Присели на бесцветно-тусклый в этот час остывающий песок. Скупо погладив Женьку по вздыбленным непокорным вихрам ладонью – широкой, с желваковатыми длинными пальцами, дед снова прогудел:

– А ты, быстроногий, уж новым знакомством обзавелся?

Краснея почему-то, Женька слегка пригнул голову.

– Евгений, соколик наш, правильным растет человеком. Весь в мать-заботницу пошел. Та куска чужого в жизни не прикарманила. И правду-матку любому в глаза резала: незначительная ли ты личность или пуп начальственный.

Обращаясь к шоферу, Фома прибавил:

– Иные наши ермаковцы выгоду норовят от стройки заполучить. Кто там лес тягает, кто кирпичишко, а кто и на грузовиках норовит по хозяйственной своей надобности туда-сюда смыкаться.

По обветренному, жгуче-кирпичному лицу Фомы в окладистой сиво-рыжей бороде скользнула презрительная усмешка.

– Но, само собой, не все такие. Тот же наш Евгений…

Пуще прежнего алея, Женька умоляюще протянул:

– Деда Фома, ну… ну не надо.

– Помолчи, когда старшие гуторят. Есть у нас в деревне хомяки-хапуги Жадины. Один ваш пройдохистый шофер… усатый такой… Жадиным этим самым кирпичу со стройки задарма привез по ночному времени. А Евгений наш возьми да прорабу про то намекни. Так Санька – младший Жадин решил проучить ходатая за правду.
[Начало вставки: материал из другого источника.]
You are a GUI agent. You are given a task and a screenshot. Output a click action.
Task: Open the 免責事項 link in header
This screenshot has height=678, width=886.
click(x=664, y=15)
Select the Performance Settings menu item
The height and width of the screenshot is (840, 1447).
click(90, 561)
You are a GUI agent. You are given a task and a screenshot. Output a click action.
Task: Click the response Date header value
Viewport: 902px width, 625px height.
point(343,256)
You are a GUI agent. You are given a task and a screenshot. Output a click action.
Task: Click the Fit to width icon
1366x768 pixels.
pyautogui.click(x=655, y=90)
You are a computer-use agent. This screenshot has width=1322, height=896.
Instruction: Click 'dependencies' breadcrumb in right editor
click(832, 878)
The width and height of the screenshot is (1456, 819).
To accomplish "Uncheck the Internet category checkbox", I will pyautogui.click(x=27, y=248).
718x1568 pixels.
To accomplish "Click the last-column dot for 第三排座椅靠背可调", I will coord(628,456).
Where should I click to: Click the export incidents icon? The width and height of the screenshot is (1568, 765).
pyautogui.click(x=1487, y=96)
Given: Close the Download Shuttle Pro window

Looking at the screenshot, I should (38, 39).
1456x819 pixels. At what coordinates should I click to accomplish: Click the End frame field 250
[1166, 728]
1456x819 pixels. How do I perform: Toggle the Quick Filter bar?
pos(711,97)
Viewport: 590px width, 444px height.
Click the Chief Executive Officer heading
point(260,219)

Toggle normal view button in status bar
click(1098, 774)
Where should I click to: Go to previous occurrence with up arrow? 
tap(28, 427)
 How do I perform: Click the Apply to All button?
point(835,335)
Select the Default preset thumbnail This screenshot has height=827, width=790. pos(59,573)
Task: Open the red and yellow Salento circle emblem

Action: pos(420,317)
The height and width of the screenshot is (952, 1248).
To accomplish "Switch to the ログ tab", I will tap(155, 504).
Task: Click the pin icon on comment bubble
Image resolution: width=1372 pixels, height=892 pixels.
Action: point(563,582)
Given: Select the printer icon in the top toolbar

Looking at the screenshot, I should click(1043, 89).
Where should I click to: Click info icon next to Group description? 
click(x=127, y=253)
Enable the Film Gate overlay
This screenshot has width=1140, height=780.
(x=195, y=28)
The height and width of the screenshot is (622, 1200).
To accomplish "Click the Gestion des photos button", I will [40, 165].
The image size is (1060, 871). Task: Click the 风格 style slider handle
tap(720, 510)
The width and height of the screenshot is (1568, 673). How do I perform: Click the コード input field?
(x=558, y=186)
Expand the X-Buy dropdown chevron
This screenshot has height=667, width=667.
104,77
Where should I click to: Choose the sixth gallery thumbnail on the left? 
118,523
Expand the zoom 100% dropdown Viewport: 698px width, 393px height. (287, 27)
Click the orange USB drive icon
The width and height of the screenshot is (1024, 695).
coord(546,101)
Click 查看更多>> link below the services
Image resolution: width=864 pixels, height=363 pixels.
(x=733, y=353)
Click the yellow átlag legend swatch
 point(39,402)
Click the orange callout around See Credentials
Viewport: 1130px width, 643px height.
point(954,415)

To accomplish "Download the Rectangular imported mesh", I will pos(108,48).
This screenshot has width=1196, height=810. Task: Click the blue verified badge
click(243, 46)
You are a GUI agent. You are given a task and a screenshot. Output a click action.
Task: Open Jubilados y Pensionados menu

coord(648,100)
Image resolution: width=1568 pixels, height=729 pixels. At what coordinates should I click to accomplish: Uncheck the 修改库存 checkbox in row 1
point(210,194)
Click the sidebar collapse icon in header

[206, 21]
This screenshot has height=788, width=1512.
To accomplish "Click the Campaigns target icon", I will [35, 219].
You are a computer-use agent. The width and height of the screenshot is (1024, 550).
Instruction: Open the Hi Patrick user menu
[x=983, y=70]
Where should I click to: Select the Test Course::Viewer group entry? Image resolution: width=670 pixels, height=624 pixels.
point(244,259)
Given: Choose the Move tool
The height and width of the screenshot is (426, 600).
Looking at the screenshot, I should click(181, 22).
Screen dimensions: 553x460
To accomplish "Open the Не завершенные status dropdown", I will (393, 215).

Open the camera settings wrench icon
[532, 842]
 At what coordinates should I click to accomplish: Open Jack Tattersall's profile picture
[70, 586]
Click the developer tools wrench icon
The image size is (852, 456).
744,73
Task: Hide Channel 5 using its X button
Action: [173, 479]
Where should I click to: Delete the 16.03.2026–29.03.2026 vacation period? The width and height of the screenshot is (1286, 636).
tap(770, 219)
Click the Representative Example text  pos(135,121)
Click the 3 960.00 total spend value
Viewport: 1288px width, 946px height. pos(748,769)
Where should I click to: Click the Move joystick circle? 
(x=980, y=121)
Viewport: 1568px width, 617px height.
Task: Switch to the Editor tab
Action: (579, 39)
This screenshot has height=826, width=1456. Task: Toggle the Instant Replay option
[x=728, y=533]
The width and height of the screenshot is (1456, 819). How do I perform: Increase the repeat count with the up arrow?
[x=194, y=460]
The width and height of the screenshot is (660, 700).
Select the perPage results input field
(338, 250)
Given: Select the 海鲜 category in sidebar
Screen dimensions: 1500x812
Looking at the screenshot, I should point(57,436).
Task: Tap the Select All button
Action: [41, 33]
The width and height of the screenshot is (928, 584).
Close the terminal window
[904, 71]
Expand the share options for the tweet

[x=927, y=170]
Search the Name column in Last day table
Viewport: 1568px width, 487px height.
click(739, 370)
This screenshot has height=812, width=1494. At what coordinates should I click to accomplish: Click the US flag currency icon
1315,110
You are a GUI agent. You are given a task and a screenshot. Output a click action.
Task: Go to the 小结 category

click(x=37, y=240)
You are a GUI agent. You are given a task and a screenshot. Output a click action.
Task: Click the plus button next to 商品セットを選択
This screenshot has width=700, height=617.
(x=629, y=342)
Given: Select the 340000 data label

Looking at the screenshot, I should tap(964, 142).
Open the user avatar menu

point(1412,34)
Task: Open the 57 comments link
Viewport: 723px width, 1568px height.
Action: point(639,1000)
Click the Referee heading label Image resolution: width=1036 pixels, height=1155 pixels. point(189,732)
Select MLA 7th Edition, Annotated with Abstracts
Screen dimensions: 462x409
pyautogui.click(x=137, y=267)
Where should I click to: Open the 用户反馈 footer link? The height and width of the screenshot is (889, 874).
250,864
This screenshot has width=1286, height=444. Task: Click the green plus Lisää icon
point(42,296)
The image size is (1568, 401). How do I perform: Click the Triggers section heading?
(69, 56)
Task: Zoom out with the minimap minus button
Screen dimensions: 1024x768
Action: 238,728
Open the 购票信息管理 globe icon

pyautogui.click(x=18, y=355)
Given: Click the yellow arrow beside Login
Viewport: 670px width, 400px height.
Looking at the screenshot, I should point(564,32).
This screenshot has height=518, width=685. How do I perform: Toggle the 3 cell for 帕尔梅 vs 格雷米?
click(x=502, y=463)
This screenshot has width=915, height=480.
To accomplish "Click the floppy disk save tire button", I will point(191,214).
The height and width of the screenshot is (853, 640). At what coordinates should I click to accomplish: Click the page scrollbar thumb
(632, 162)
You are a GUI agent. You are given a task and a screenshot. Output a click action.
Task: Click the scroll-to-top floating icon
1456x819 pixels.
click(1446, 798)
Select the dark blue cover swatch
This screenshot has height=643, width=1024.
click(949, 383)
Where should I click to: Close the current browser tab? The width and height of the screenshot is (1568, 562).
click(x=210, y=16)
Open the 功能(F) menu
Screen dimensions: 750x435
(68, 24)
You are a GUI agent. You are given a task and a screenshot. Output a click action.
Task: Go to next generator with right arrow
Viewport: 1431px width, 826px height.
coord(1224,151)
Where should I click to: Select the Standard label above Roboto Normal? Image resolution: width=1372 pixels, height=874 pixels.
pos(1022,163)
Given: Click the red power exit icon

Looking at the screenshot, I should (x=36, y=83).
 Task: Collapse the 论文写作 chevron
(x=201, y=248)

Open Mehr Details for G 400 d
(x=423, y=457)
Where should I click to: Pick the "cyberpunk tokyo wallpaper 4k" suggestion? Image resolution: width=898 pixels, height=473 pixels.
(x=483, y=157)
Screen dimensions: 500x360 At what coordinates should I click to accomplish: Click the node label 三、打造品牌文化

– А какой толк от моих слов? – не вытерпев, взорвался Женька. – Никакого! Мне нынче Минька и Гринька Хопровы шепнули: этот самый прораб со стройки вчерась у Жадиных гостевал до полночи. И курочкой жареной ублажали, и рыбкой копченой, и, само собой, горькой за белой головкой. От всякой снеди, слышь, стол ломился!

Крякнул бывалый рыбак.

– Жареной курочки у меня не предвидится, согревательной тоже нет, а вот ушицей… ушицей из живой рыбы могу попотчевать. Малость поймал за Шоркиным буераком. Даже соменка заарканил. – И, не дав сказать никому и слова, Фома распорядился: – Беги, Евгений, за сухим валежником для костерка, а ты, добрый человек… как тебя звать-величать прикажешь?.. Ну, а ты, Серега, рогульки осиновые для котла готовь. Сварим ушицу – на воле она ох как сладка, и Ермака Тимофеевича помянем. Он, атаман, вольная душа, покоритель Сибири, любил, балакают, в этом ерике со своей отчаянной ватажкой пировать-гулять опосля удачной добычи. И кумачом дорогим поляну эту разукрашивать приказывал. Широкой натуры и государственной умственности был грозный атаман!

VI

Женька еще помнил, как мать частенько говаривала, бывало, про свою свекровь, говаривала с ласковой застенчивостью:

– У нашей мамаши до чего же легкая рука! Ткнет в землю прут, а по весне глянешь ненароком, а прутик-то ожил: усики пустил! Или, к слову, уродится чамристый козленок. Думаешь: «Не жилец». А мамаша с недельку на особицу попоит хилого парным молоком, пошепчет ему на ушко всякие задушевные слова и уж носится взлягошки глупыш по двору! Она и кровь мастерица заговаривать. Истинное слово!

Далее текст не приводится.